What is the number of lines in the listing that contain "agent"? Give that number only.

------ The data

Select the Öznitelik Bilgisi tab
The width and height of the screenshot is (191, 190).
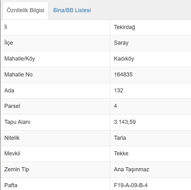click(25, 10)
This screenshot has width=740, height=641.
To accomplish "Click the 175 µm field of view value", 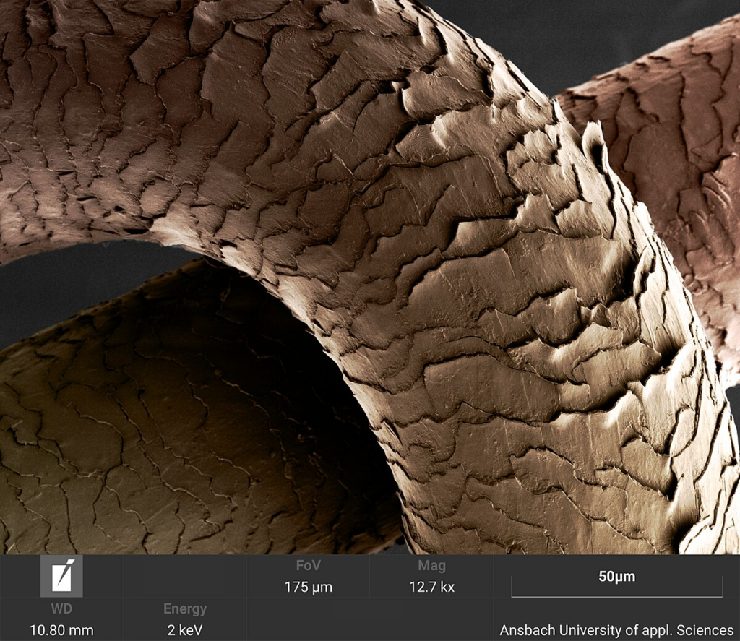I will [308, 588].
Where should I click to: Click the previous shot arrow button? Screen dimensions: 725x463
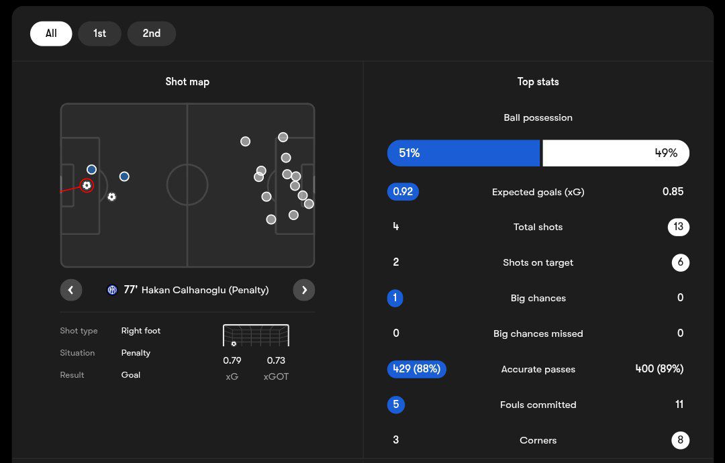pyautogui.click(x=70, y=290)
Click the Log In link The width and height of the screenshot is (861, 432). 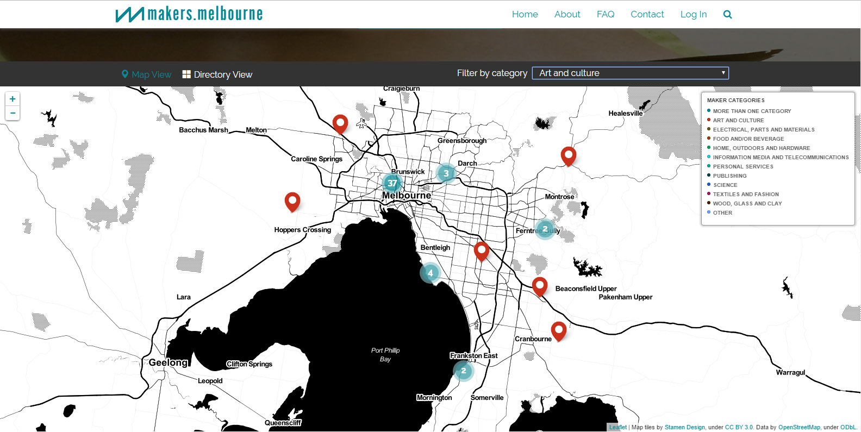point(694,14)
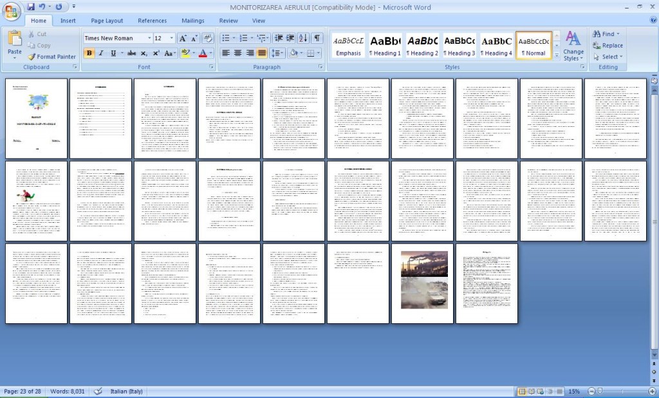659x398 pixels.
Task: Apply the Heading 1 style
Action: coord(385,46)
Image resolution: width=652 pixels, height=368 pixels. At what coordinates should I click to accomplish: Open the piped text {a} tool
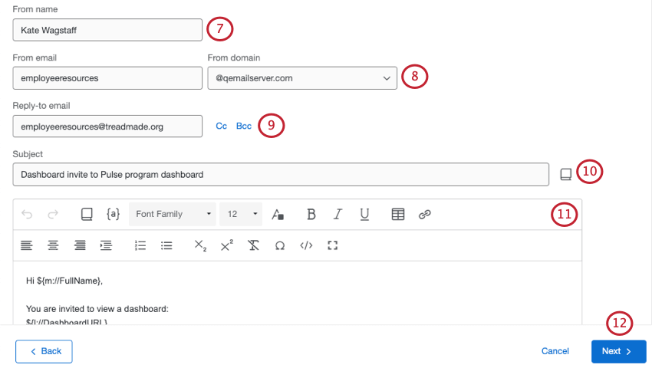113,214
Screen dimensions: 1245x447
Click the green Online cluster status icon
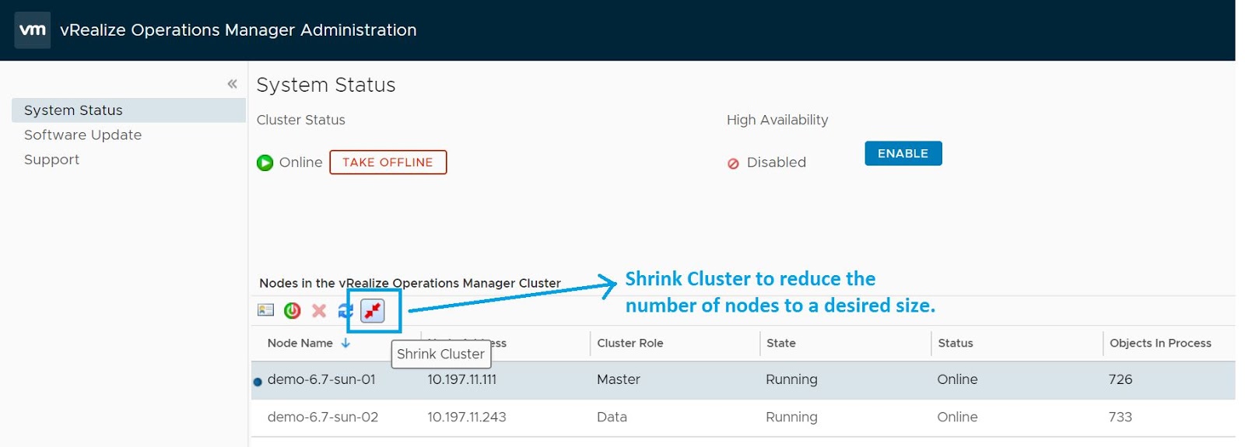pyautogui.click(x=265, y=162)
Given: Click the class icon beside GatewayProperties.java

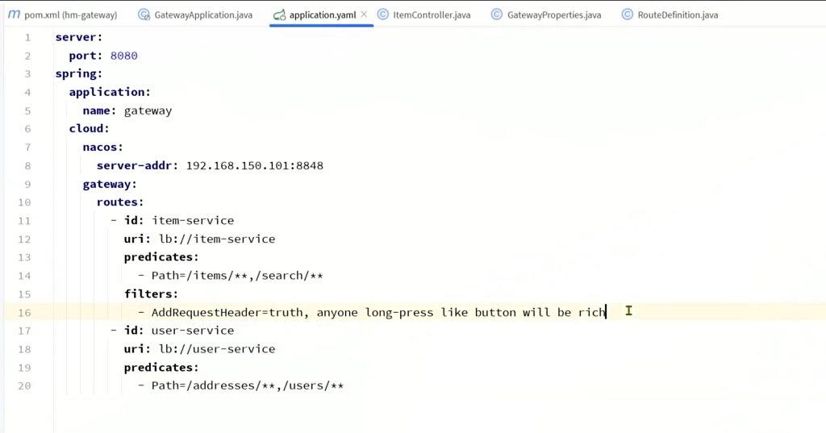Looking at the screenshot, I should coord(497,15).
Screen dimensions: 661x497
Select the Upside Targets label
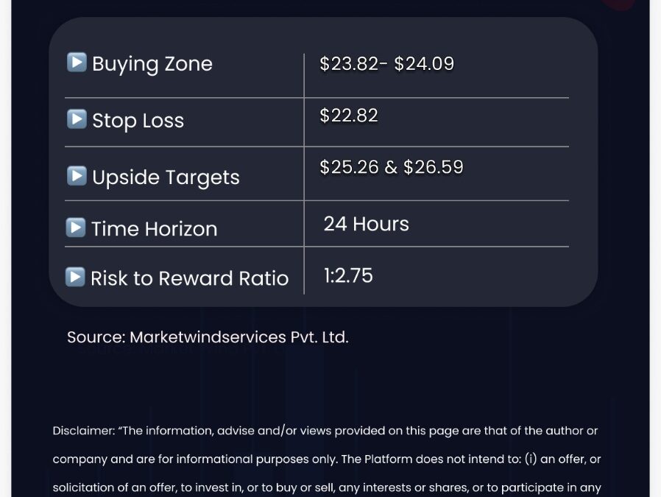[166, 177]
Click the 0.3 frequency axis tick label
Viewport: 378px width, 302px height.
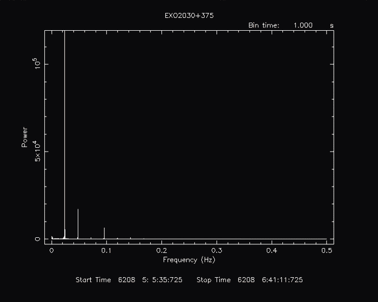coord(217,251)
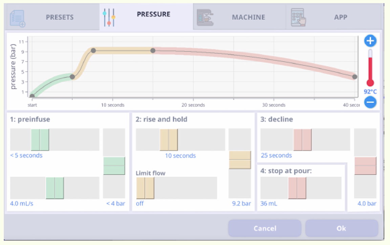Click the graph point at the decline end
Screen dimensions: 390x245
(x=354, y=77)
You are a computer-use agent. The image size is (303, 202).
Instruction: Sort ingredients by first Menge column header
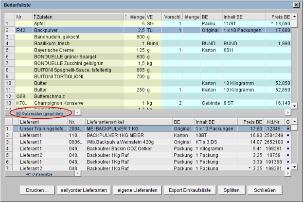(138, 17)
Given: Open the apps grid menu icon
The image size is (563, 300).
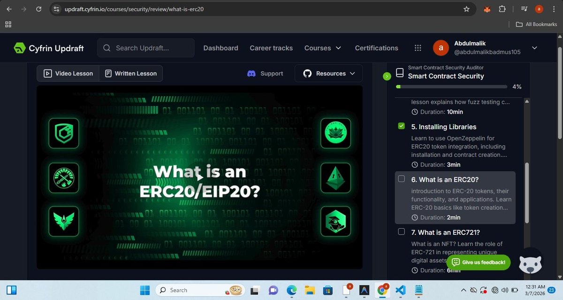Looking at the screenshot, I should pos(418,48).
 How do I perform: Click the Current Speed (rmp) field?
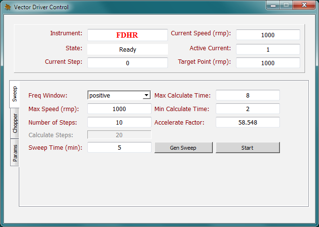point(268,35)
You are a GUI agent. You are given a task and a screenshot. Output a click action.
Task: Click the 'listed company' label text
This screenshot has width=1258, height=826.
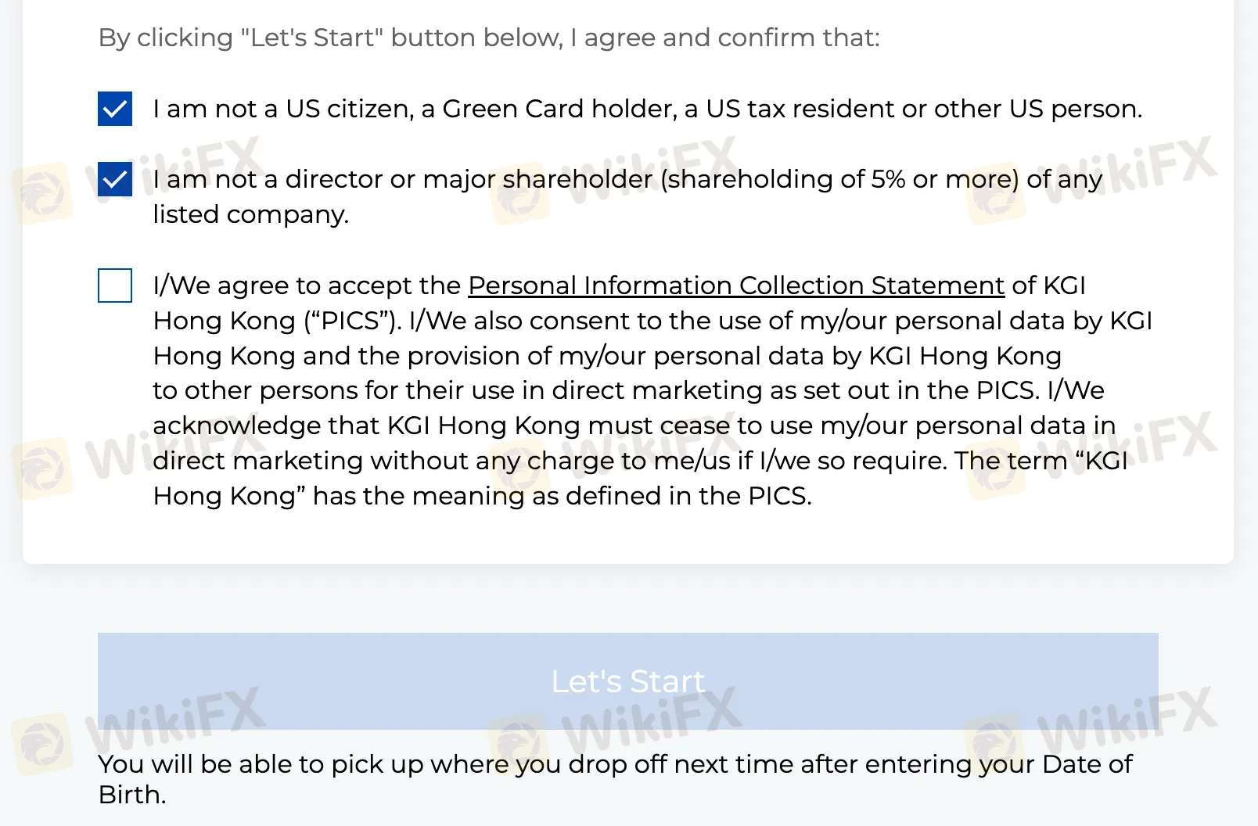click(x=250, y=214)
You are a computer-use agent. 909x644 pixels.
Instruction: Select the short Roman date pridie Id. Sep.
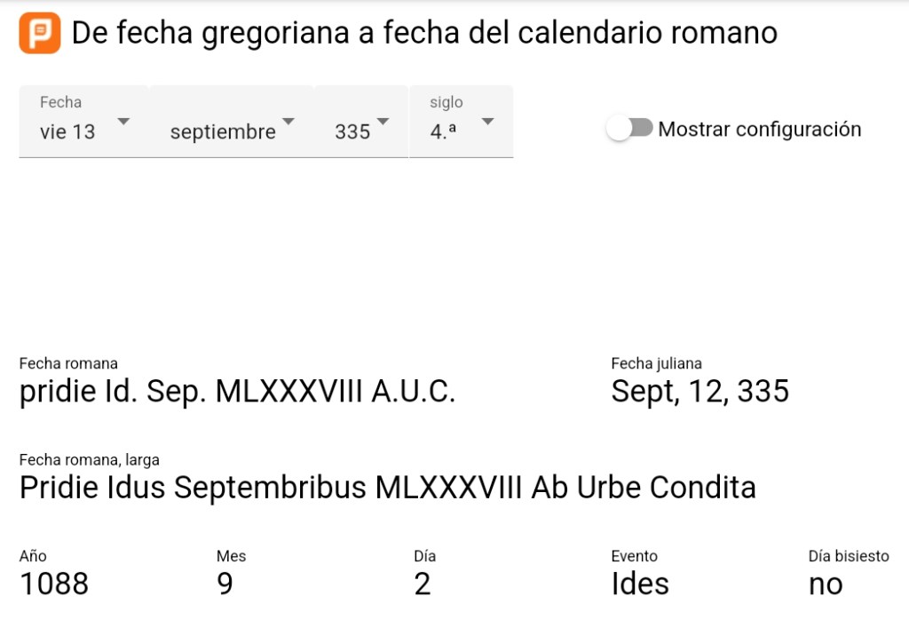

------------

[Output]
3